The invention generally relates to a method and a system for decreasing the concentration of molybdenum, tungsten, or both in aqueous solutions, and more particularly for precipitating molybdenum, tungsten, or both from aqueous solutions.
A need exists for decreasing the concentration of dissolved molybdenum and/or dissolved tungsten in aqueous solutions for several different purposes. Examples of some purposes include the purification of wastewater, groundwater, drinking water and process plant water, the refining of metals and the facilitation of chemical analytical determinations.

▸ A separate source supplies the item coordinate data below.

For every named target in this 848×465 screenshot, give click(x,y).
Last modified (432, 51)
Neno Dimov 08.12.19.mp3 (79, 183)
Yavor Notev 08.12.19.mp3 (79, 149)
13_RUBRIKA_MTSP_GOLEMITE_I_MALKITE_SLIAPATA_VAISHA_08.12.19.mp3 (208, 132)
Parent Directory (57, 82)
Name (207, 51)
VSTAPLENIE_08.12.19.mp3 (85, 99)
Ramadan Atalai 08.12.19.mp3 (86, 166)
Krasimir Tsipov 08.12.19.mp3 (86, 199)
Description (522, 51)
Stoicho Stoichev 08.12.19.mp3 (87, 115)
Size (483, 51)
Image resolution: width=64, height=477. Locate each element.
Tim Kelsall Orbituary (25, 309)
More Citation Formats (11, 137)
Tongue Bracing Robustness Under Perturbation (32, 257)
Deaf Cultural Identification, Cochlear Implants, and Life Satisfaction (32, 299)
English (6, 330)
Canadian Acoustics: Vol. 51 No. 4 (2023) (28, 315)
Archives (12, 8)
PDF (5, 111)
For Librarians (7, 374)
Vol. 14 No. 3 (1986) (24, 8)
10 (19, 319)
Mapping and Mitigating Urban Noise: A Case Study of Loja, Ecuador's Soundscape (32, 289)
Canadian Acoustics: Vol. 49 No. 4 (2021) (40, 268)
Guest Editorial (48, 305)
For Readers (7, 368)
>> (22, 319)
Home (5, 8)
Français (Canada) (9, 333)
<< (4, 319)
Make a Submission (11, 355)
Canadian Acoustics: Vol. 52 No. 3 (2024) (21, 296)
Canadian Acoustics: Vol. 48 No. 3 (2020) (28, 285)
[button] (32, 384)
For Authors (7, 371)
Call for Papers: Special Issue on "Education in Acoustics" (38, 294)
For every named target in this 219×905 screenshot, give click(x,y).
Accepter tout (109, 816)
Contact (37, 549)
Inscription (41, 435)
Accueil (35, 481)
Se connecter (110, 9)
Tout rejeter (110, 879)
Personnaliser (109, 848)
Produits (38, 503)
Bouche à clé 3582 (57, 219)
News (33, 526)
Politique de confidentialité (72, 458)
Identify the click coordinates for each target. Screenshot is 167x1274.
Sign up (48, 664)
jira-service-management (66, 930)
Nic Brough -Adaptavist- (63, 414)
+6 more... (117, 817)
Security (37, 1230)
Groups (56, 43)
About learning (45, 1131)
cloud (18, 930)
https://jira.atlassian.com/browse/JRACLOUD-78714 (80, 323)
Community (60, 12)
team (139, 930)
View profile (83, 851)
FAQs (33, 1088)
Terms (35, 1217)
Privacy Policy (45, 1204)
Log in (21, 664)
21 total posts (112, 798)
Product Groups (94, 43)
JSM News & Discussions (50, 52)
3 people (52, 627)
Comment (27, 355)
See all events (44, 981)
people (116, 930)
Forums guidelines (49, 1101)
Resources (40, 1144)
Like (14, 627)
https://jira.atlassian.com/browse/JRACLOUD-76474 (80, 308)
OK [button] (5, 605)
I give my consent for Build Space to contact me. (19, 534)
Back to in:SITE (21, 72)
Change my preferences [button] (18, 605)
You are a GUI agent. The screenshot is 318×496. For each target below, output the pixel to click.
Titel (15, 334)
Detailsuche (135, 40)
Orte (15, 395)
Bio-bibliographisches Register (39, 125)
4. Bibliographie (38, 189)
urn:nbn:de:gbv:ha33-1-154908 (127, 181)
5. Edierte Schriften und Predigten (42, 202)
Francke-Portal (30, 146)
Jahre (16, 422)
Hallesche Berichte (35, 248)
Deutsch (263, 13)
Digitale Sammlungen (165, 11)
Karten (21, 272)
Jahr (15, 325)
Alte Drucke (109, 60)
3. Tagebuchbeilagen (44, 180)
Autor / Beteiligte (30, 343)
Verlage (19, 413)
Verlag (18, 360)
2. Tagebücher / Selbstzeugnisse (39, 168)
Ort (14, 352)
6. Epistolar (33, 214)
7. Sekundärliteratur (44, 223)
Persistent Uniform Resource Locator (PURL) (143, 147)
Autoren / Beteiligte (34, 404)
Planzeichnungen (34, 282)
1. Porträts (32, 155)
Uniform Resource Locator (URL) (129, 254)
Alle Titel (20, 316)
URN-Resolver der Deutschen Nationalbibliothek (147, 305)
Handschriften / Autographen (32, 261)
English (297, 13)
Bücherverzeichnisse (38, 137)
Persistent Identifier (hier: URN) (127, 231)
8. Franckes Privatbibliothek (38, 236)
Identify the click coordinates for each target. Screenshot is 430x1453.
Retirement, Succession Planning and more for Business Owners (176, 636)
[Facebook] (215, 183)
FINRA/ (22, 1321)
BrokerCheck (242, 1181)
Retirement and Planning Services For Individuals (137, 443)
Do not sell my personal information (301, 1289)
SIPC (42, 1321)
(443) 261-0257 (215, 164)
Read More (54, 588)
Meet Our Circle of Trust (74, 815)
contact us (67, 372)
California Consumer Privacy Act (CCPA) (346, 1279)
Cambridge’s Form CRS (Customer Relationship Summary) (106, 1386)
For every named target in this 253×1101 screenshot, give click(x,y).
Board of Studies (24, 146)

Although a variety of existing processes are known for decreasing the concentration of molybdenum in aqueous solutions, the existing processes suffer from one or more disadvantages. Existing processes for decreasing the concentration of molybdenum in aqueous solutions often require expensive chemical reagents, excessive quantities of chemical reagents and/or toxic chemical reagents. Examples of known processes include co-precipitation with ferric hydroxide, ferrous hydroxide ammonium molybdate precipitation, molybdenum sulfide precipitation and precipitation using organic compounds (see Dannenberg et al., “Molybdenum Removal from Concentrator Waste Water”, U.S. Bureau of Mines Report, July 1982, U.S. Pat. No. 4,211,753 to Pemsler and Litchfield; Beckstead et al., “Precipitation of Molybdenum Sulfide from Aqueous Solution”, JOURNAL OF METALS, July 1985 and Heininger and Meloan, “A Selective Reagent for the Removal and Recovery of Chromate, Molybdate, Tungstate, and Vanadate from Aqueous Solution”, SEPARATION SCIENCE AND TECHNOLOGY, 27, 1992, pp. 663-669).
Other examples of known processes to decrease the concentration of molybdenum in aqueous solutions do not involve precipitation, such as ion exchange and adsorption (see, e.g., U.S. Pat. No. 3,553,126 to Oberhofer; Wing et al. “Preparation of Insoluble Cationic Starches and their Use in Heavy Metal Anion Removal”, JOURNAL OF APPLIED POLYMER SCIENCE, 22, 1978, pp. 1405-1416; Zhao et al., “Removal of Molybdate and Arsenate from Aqueous Solutions by Flotation”, SEPARATION SCIENCE AND TECHNOLOGY, 31, 1996, pp. 769-785).
Few processes are known for decreasing the concentration of tungsten in aqueous solutions.
There exists a need for a method and a system for decreasing the concentration of molybdenum and/or tungsten in aqueous solutions that have at least one of the following advantages: no requirement for expensive chemical reagents, no requirement for excessive quantities of chemical reagents and no requirement for toxic chemical reagents.